Jak Mistrzowie Polski podporządkowali sobie cały kraj?

14.02.2021, 11:28:14

Jeszcze kilka miesięcy temu dość niespodziewanie świętowali mistrzostwo kraju, które wyniosło ich na zaplecze europejskich salonów. Tam nie spełnili własnych oczekiwań, ale na pewno nie zawiedli. Mimo rozłąki z pracodawcą i kilku roszad kadrowych ich pozycja nie osłabła. Ba, dziś są jeszcze lepsi i na krajowym podwórku osiągnęli perfekcję, a o zatrudnienie nie muszą się martwić. Poznajcie NOX.

Jak zrodzili się mistrzowie kraju?

Do współpracy przywołały ich krajowe mistrzostwa – Polish Masters. Trzeba mieć na uwadze, że w oryginalnym, pierwszym składzie, który właśnie wspominamy, gra raptem dwóch członków dzisiejszej ekipy NOX. Zmiany były jednak najwyraźniej potrzebne, wszak te w środku sezonu wywindowały ekipę na sam szczyt. Ale od początku.

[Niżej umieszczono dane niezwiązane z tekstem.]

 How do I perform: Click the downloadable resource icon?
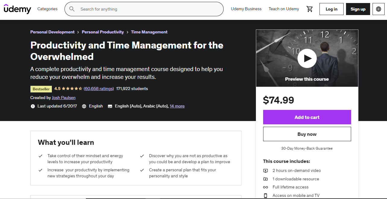pos(266,179)
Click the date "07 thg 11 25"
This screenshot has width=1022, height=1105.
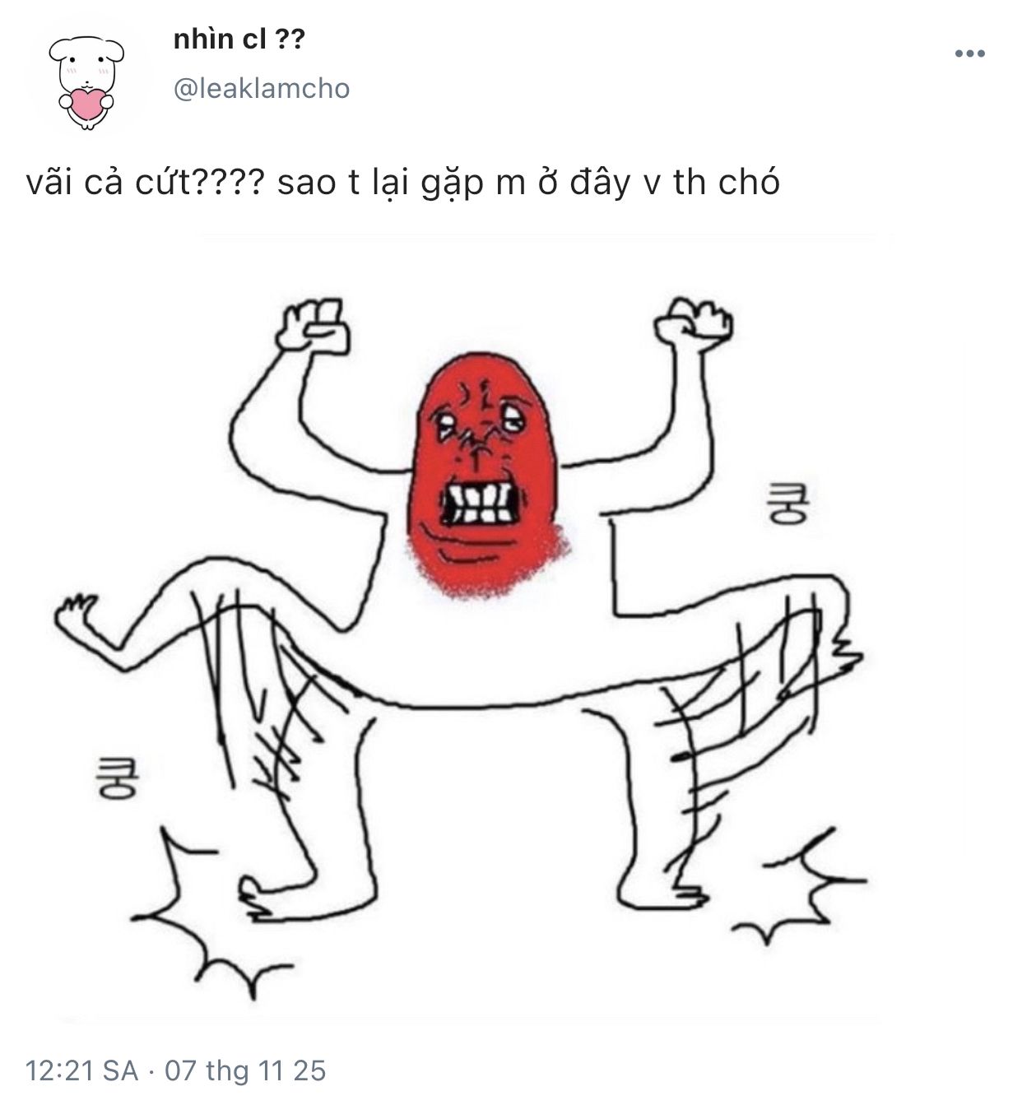click(x=245, y=1070)
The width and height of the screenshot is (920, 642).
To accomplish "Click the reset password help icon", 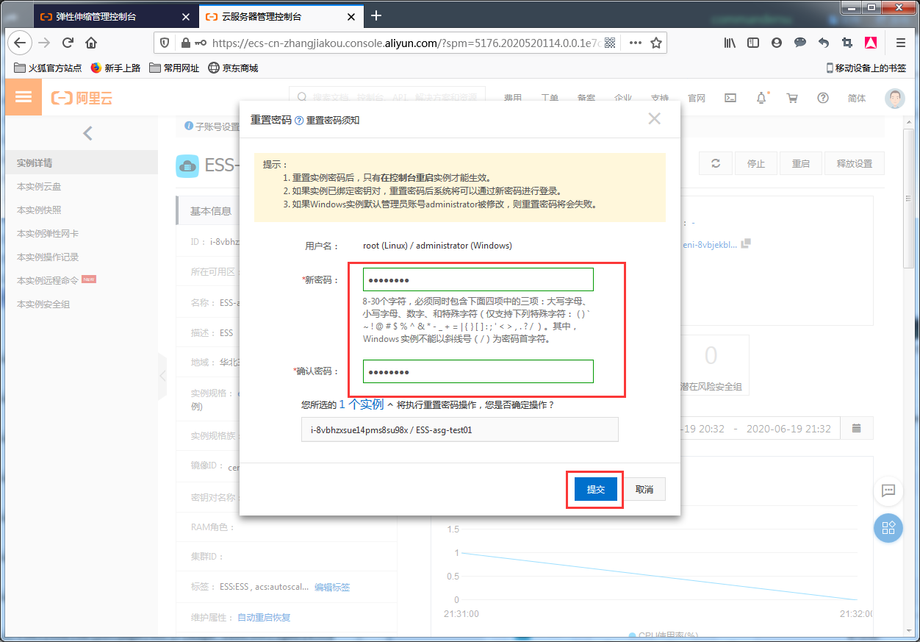I will click(299, 121).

W połowie kwietnia ubiegłego roku organizacja Piotra “Izaka” Skowyrskiego zgłosiła się do zawodników rywalizujących pod takiem Homeless 6. Efekt? W dzikiej watasze zakwitła miłość z tytułem Ubisoftu. Izako Boars zakontraktowało swoją pierwszą dywizję Rainbow Six: Siege, w której skład wchodzili:

  • Mateusz „Ryba” Środoń
  • Denis „Denio” Janiak
  • Jakub „Royal” Engel
  • Mikołaj „Mkay” Misiorny
  • Sebastian „Foster” Lewandrowski
  • Jakub „Durawix” Durawa

Sukces nie przyszedł jednak od razu, choć Izako Boars w ligowej tabeli wyglądało naprawdę nieźle. Po kilku tygodniach zmagań pojawiła się jednak szansa na wzmocnienie i tak silnej kadry. Za nową drużyną rozglądali się bowiem Bartek “AueR” Hajma oraz Maksymilian “Mekses” Borkowski. Duet, który byłby wzmocnieniem dla każdej ekipy w Polsce.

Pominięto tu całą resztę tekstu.